Zootecnistas contribuem para o bom desempenho da pecuária brasileira
Há mais de 55 anos que o Brasil comemora o Dia do Zootecnista. O trabalho, cuidado e dedicação desses profissionais, ao longo dos anos, contribui para o bom desempenho da produtividade e rentabilidade da pecuária e, consequentemente, da produção de alimentos.
A data é celebrada no dia 13 de maio em homenagem a aula inaugural da primeira turma de graduação em zootecnia, na Pontifícia Universidade Católica (PUC) de Uruguaiana (RS), em 1966. O curso foi o primeiro voltado exclusivamente para a área no Brasil e o terceiro da América Latina.
Desde 1966, a zootecnia expandiu e se solidificou como profissão essencial para o desenvolvimento da pecuária. Segundo a Associação Brasileira de Zootecnistas (ABZ), existem atualmente 35 mil profissionais formados, 129 cursos de graduação e 21 mil alunos com matrículas ativas nessas instituições.
Dentre inúmeras atribuições, o zootecnista é responsável pelo melhoramento genético dos animais, com foco não só em reprodução e produtividade, mas no bem-estar de bovinos, suínos, ovinos e aves. Trabalho que rendeu ao Brasil o título de maior exportador de carne bovina e de frango do mundo.
Com o uso de tecnologias e desenvolvimento de pesquisas científicas, o Brasil também se mantém em primeiro lugar quando o assunto é rebanho bovino comercial. Segundo o Ministério da Agricultura, Pecuária e Abastecimento (Mapa), são mais de 200 milhões de cabeças.
A Confederação da Agricultura e Pecuária do Brasil (CNA) parabeniza e agradece a todos os profissionais por garantir a segurança alimentar do país e do mundo.

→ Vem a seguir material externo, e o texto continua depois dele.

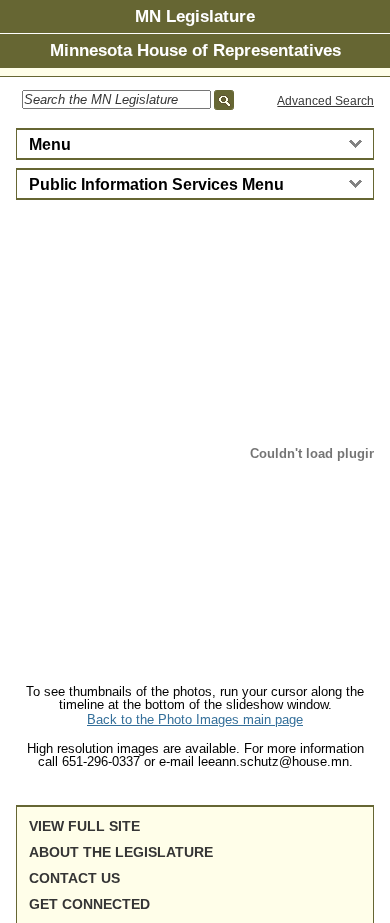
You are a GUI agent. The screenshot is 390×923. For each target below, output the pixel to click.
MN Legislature (195, 16)
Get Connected (89, 904)
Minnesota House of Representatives (195, 50)
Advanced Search (325, 101)
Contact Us (74, 878)
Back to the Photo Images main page (195, 719)
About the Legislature (121, 852)
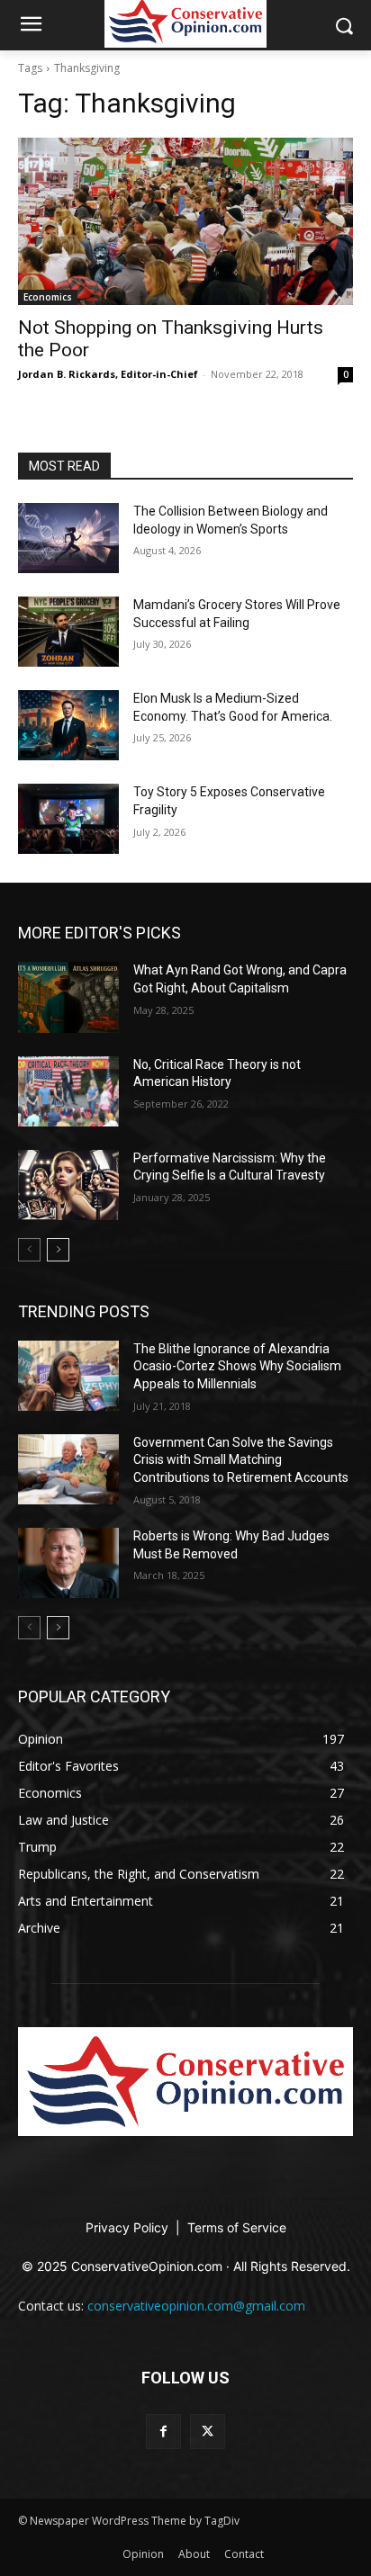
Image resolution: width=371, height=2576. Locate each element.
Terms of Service (236, 2227)
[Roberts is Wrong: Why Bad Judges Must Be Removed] (68, 1563)
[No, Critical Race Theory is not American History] (68, 1091)
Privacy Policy (129, 2227)
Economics (47, 297)
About (194, 2554)
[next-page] (58, 1249)
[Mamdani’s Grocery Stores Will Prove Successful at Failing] (68, 632)
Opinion (143, 2554)
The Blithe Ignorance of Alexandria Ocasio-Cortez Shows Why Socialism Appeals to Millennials (237, 1366)
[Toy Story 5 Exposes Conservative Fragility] (68, 819)
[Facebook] (163, 2431)
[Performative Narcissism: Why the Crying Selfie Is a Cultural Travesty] (68, 1185)
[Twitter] (207, 2431)
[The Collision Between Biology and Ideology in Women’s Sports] (68, 538)
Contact (244, 2554)
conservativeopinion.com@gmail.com (196, 2305)
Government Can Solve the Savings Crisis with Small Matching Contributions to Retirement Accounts (240, 1460)
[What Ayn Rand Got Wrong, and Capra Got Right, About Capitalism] (68, 997)
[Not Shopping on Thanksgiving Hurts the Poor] (185, 221)
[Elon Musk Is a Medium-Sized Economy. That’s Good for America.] (68, 725)
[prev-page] (29, 1249)
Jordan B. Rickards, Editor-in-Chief (108, 374)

Ana Paula estudou zootecnia na UPIS – Faculdades Integradas, a antiga União Pioneira de Integração Social, de 2004 a 2008. Ela escolheu atuar na área de controle zootécnico e organização financeira, gestão e gerenciamento. Atualmente é supervisora do Serviço Nacional de Aprendizagem Rural do Distrito Federal (Senar-DF).
“Amo esse contato com o campo. Desde pequena falava para os meus pais que queria cuidar dos animais. Mas hoje amo cuidar dos produtores para que eles possam tratar com mais eficiência desses animais. A minha maior motivação é fazer o produtor acreditar que ele pode ser bem sucedido se ele enxergar a propriedade rural como uma empresa próspera”, disse.
Aos estudantes de zootecnia, Ana Paula recomenda: “Não se restrinja à sobrevivência, vá além, viva intensamente. Faça um planejamento de vida para você e sua família para que, assim, vocês experimentem o melhor da terra”.
Felipe Cabral iniciou o curso de zootecnia em 2005 e se formou em 2010, pela Universidade Federal Rural de Pernambuco. Fez mestrado na área de forragicultura e pastagem e atualmente é coordenador de Assistência Técnica do Senar Bahia.
“Tenho afinidade com a área desde criança. O que me motivou foi justamente a influência da minha família que já vem do meio rural”, afirmou.
Para Felipe, a formação em zootecnia não deve ser o último estudo. “É preciso aprender novas habilidades, estar aberto a entender as adaptações que a profissão exigirá no futuro”.
O produtor rural Marcelo Parente se formou em 1991 na antiga ESAL (Escola Superior de Agricultura de Lavras), hoje Universidade Federal de Lavras. Também é técnico de Registro de Mangalarga Marchador (raça de cavalo). Já deu aula em colégio agrícola, universidade e atualmente é dono da Cruza Agronegócios, empresa voltada para o mercado de sêmen e nitrogênio líquido.
“Sempre tive paixão por animal, principalmente equinos. Com o tempo fui descobrindo o que a zootecnia podia me proporcionar”, destacou.
Quando questionado sobre sua motivação, Marcelo não deixou dúvidas: o mundo precisa de alimento e produzido em cada vez menos espaço. “Somente através da tecnologia, do zootecnista e de técnicos adjacentes que esse aumento de produtividade vai acontecer”.